Olga Natkovich
Mon, 06 Oct 2008 08:43:10 -0700
Metadata like filename is not preserved when the data is loaded. You can load individual files and then use union command but that will run slower because of extra processing steps. Olga > -----Original Message----- > From: Latha [EMAIL PROTECTED] > Sent: Sunday, October 05, 2008 10:35 AM > To: pig-user@incubator.apache.org > Subject: How to access filenames after loading a directory to > an Alias [pig scripting] > > Greetings! > Hi , When I load a directory(from hdfs) into an alias and > try to dump it, I find all the lines of various files in that > directory appearing one after another. > However, not able to figure out how to access filenames from > alias. Tried understanding script1-hadoop.pig.
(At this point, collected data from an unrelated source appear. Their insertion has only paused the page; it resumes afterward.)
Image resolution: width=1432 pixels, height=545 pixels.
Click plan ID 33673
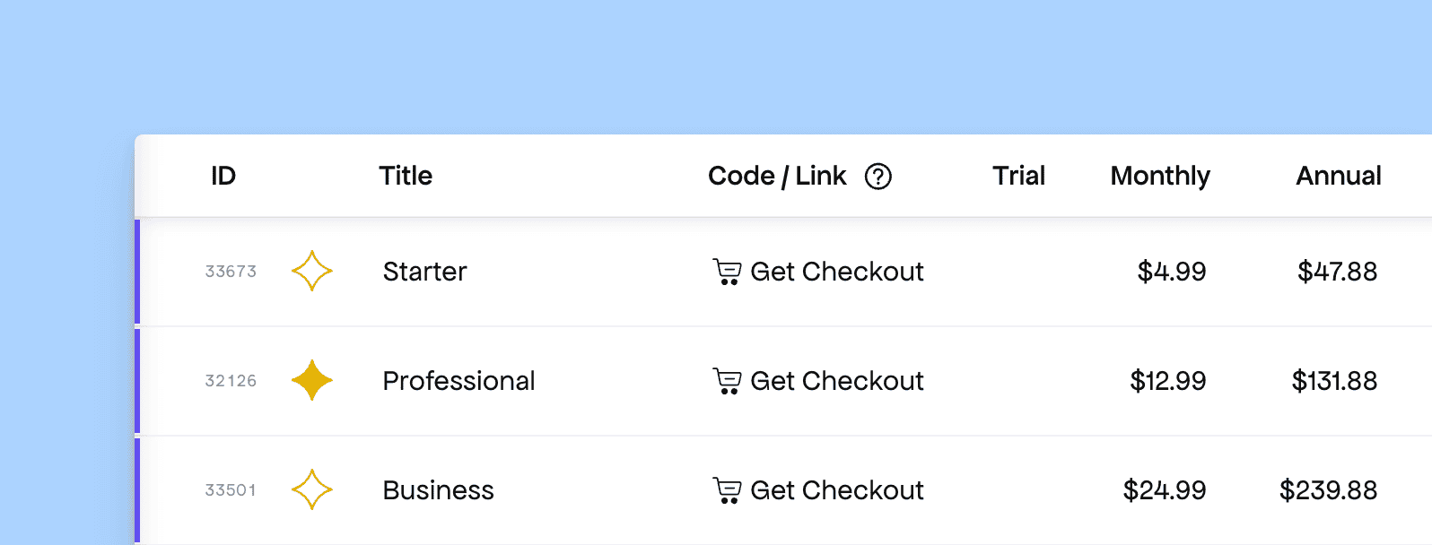click(x=231, y=272)
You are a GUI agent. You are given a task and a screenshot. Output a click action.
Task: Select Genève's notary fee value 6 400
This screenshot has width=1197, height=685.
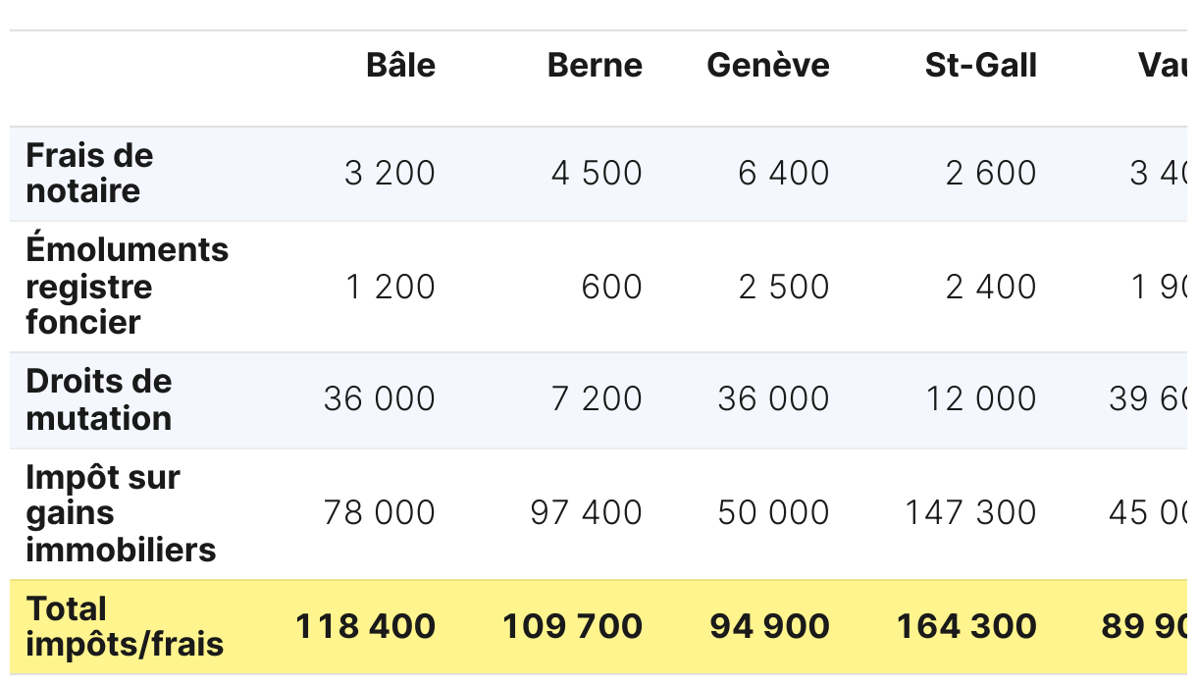[783, 174]
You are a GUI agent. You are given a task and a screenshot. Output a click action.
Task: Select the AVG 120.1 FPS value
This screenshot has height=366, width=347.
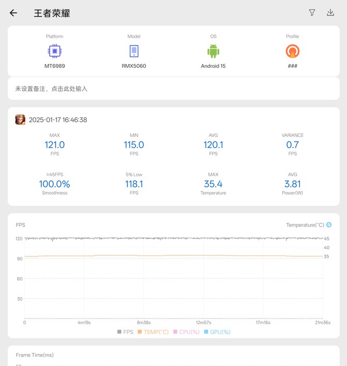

Still ,am not > able to find out the same. > > A = load "inputDir" using PigStorage(); > dump A; > Output: > ------------------------------------------------ > ( line1 from inputDir/insideDir/file1.txt) ( line 2 from > inputDir/insideDir/file1.txt) . > (line 1 from inputDir/insideDir/innermost/fileone.txt) > ... > etc., > ------------------------------------------------ > > Am interested in filewise results , where I can retain the > filename and get the results filewise. > > filename1 > ( line1 ) > ( line2 ) > > filename2 > (line 1) > (line 2) > etc., > > Is there any way I can access filenames from alias to which a > directory is loaded? Requirement is to iterate through all > the files, and in each file, would like to process every > line. please point me the right approach. > > Regards, > Srilatha >